Chief Justice, Court of Queen's Bench of Manitoba
- In office 1887–1899
- Preceded by: Lewis Wallbridge
- Succeeded by: Albert Clements Killam

Personal details
- Born: March 25, 1833 Auchtermuchty, Scotland
- Died: March 2, 1917 (aged 83) Hamilton, Ontario, Canada
- Education: University of Edinburgh

= Thomas Wardlaw Taylor =

Canadian lawyer and judge (1833–1917)

Sir Thomas Wardlaw Taylor (March 25, 1833 - March 2, 1917) was a Canadian lawyer and judge.

Born in Auchtermuchty, Scotland, he studied at Edinburgh University, and was admitted to the Law Society of Upper Canada in 1858. From 1872 to 1883 he was Master of Chancery, in the Ontario Court of Chancery.

In 1883 he was appointed a puisne judge of the Manitoba Court of Queen's Bench, a position he held until appointment as Chief Justice of Manitoba in 1887. He was one of the members of the Court who sat on the appeal by Métis leader Louis Riel from his conviction of high treason following the North-West Rebellion in 1885. The court dismissed Riel's appeal, which was upheld by the Judicial Committee of the Privy Council, at that time the highest court of appeal in the British Empire.

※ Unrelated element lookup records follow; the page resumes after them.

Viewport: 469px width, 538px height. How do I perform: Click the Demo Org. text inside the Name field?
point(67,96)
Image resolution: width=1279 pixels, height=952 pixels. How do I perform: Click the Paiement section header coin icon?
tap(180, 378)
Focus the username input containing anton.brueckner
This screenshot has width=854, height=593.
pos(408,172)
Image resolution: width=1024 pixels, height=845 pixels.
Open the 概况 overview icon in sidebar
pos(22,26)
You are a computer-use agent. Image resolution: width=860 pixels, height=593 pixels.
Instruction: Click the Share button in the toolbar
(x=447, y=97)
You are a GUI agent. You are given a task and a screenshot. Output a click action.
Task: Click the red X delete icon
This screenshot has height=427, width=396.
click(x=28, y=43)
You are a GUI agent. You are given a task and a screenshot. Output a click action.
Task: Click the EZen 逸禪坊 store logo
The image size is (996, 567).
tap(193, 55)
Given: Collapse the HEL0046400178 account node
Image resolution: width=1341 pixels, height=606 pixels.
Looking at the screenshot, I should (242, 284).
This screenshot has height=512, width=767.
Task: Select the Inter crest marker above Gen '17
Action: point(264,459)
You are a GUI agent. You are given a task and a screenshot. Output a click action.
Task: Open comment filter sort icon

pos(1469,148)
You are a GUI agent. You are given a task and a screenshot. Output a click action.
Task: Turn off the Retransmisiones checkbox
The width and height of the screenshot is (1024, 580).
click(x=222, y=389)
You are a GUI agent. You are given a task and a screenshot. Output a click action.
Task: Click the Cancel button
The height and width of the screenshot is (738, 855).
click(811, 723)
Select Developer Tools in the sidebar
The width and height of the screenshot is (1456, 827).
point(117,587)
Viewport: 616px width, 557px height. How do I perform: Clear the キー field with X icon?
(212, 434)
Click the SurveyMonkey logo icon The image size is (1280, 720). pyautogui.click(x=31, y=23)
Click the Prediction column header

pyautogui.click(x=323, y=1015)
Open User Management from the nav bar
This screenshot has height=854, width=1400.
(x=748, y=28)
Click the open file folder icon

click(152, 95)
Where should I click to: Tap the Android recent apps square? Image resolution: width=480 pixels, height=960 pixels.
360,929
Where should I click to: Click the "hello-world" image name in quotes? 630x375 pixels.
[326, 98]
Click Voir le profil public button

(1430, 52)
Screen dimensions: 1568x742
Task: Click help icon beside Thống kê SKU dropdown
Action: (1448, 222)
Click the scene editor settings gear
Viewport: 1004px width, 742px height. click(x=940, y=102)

Taylor was Chief Justice of Manitoba from 1887 to 1899, and in 1890 and 1893 was administrator of the provincial government. He made an extensive study of equity jurisprudence, on which subject he published a volume of Commentaries (1875). He was the author of Chancery Statutes and Orders and The Public Statutes Relating to the Presbyterian Church, and more.

He was knighted in the 1897 Diamond Jubilee Honours.

He is commemorated by Wardlaw Avenue in Winnipeg.